• PROBLEM TO WORK ON:
The expected output is an exact restatement of all the records.

• EXTRACTED RECORDS:
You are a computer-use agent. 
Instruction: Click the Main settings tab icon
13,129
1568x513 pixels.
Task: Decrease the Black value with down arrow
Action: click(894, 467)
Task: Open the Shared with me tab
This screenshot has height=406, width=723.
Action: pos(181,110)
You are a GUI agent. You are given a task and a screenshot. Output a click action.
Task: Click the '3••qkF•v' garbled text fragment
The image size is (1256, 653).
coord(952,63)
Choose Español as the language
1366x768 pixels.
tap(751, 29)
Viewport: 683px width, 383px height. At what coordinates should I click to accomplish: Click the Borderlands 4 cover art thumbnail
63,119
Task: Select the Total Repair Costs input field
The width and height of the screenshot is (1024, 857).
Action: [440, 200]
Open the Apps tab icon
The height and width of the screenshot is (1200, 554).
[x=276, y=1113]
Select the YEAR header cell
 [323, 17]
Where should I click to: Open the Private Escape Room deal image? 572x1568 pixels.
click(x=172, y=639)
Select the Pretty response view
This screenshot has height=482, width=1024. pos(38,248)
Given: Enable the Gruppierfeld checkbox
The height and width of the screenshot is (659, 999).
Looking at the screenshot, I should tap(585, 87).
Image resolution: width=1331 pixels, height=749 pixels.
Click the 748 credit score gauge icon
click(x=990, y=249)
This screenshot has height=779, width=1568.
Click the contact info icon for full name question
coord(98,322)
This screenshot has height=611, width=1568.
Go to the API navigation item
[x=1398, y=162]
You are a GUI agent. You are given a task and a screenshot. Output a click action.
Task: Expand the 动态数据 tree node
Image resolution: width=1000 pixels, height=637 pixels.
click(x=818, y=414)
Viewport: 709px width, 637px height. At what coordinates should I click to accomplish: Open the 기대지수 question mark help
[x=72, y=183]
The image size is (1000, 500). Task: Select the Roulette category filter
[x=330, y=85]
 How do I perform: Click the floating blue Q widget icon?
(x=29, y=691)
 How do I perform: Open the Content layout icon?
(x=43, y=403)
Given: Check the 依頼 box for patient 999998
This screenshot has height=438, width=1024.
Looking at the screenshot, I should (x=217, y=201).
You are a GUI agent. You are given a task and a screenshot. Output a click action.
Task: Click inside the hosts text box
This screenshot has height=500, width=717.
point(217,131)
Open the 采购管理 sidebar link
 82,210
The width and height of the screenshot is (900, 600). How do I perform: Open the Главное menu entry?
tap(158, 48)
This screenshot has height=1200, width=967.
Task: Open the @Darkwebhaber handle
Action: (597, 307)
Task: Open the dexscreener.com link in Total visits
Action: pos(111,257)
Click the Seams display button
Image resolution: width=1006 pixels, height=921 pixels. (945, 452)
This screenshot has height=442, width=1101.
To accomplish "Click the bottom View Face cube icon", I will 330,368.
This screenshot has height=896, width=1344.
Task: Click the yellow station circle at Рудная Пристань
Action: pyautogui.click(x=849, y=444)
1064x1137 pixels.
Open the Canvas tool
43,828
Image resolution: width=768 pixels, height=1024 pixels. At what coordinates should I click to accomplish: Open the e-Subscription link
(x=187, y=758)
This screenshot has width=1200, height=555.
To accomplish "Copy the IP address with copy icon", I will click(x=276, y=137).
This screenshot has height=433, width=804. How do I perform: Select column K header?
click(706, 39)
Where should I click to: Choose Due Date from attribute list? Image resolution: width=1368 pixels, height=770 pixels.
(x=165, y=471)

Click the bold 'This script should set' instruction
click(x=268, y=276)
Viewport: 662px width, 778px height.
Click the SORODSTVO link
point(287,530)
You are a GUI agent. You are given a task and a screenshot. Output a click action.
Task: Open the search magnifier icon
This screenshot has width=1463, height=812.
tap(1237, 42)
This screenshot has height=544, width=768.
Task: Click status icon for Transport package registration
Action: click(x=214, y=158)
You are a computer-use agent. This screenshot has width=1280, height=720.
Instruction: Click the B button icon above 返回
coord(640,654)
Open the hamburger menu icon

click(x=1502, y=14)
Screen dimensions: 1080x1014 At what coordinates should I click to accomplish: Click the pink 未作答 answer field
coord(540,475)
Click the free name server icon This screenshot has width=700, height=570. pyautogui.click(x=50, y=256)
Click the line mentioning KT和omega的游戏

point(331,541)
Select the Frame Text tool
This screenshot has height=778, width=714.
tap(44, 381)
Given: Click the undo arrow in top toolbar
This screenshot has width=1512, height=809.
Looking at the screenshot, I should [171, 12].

• ANSWER BOX:
You are a computer-use agent. 
Instruction: Click the Main settings tab icon
13,129
1568x513 pixels.
Task: Decrease the Black value with down arrow
Action: click(894, 467)
Task: Open the Shared with me tab
This screenshot has height=406, width=723.
Action: pos(181,110)
You are a GUI agent. You are given a task and a screenshot. Output a click action.
Task: Click the '3••qkF•v' garbled text fragment
The image size is (1256, 653).
coord(952,63)
Choose Español as the language
1366x768 pixels.
tap(751, 29)
Viewport: 683px width, 383px height. At what coordinates should I click to accomplish: Click the Borderlands 4 cover art thumbnail
63,119
Task: Select the Total Repair Costs input field
The width and height of the screenshot is (1024, 857).
Action: [440, 200]
Open the Apps tab icon
The height and width of the screenshot is (1200, 554).
[x=276, y=1113]
Select the YEAR header cell
 [323, 17]
Where should I click to: Open the Private Escape Room deal image? 572x1568 pixels.
click(x=172, y=639)
Select the Pretty response view
This screenshot has height=482, width=1024. pos(38,248)
Given: Enable the Gruppierfeld checkbox
The height and width of the screenshot is (659, 999).
Looking at the screenshot, I should tap(585, 87).
Image resolution: width=1331 pixels, height=749 pixels.
Click the 748 credit score gauge icon
click(x=990, y=249)
This screenshot has height=779, width=1568.
Click the contact info icon for full name question
coord(98,322)
This screenshot has height=611, width=1568.
Go to the API navigation item
[x=1398, y=162]
You are a GUI agent. You are given a task and a screenshot. Output a click action.
Task: Expand the 动态数据 tree node
Image resolution: width=1000 pixels, height=637 pixels.
click(x=818, y=414)
Viewport: 709px width, 637px height. At what coordinates should I click to accomplish: Open the 기대지수 question mark help
[x=72, y=183]
The image size is (1000, 500). Task: Select the Roulette category filter
[x=330, y=85]
 How do I perform: Click the floating blue Q widget icon?
(x=29, y=691)
 How do I perform: Open the Content layout icon?
(x=43, y=403)
Given: Check the 依頼 box for patient 999998
This screenshot has height=438, width=1024.
Looking at the screenshot, I should (x=217, y=201).
You are a GUI agent. You are given a task and a screenshot. Output a click action.
Task: Click inside the hosts text box
This screenshot has height=500, width=717.
point(217,131)
Open the 采购管理 sidebar link
 82,210
The width and height of the screenshot is (900, 600). How do I perform: Open the Главное menu entry?
tap(158, 48)
This screenshot has height=1200, width=967.
Task: Open the @Darkwebhaber handle
Action: (597, 307)
Task: Open the dexscreener.com link in Total visits
Action: pos(111,257)
Click the Seams display button
Image resolution: width=1006 pixels, height=921 pixels. (945, 452)
This screenshot has height=442, width=1101.
To accomplish "Click the bottom View Face cube icon", I will 330,368.
This screenshot has height=896, width=1344.
Task: Click the yellow station circle at Рудная Пристань
Action: pyautogui.click(x=849, y=444)
1064x1137 pixels.
Open the Canvas tool
43,828
Image resolution: width=768 pixels, height=1024 pixels. At what coordinates should I click to accomplish: Open the e-Subscription link
(x=187, y=758)
This screenshot has width=1200, height=555.
To accomplish "Copy the IP address with copy icon", I will click(x=276, y=137).
This screenshot has height=433, width=804. How do I perform: Select column K header?
click(706, 39)
Where should I click to: Choose Due Date from attribute list? Image resolution: width=1368 pixels, height=770 pixels.
(x=165, y=471)

Click the bold 'This script should set' instruction
click(x=268, y=276)
Viewport: 662px width, 778px height.
Click the SORODSTVO link
point(287,530)
You are a GUI agent. You are given a task and a screenshot. Output a click action.
Task: Open the search magnifier icon
This screenshot has width=1463, height=812.
tap(1237, 42)
This screenshot has height=544, width=768.
Task: Click status icon for Transport package registration
Action: click(x=214, y=158)
You are a computer-use agent. This screenshot has width=1280, height=720.
Instruction: Click the B button icon above 返回
coord(640,654)
Open the hamburger menu icon

click(x=1502, y=14)
Screen dimensions: 1080x1014 At what coordinates should I click to accomplish: Click the pink 未作答 answer field
coord(540,475)
Click the free name server icon This screenshot has width=700, height=570. pyautogui.click(x=50, y=256)
Click the line mentioning KT和omega的游戏

point(331,541)
Select the Frame Text tool
This screenshot has height=778, width=714.
tap(44, 381)
Given: Click the undo arrow in top toolbar
This screenshot has width=1512, height=809.
Looking at the screenshot, I should [171, 12].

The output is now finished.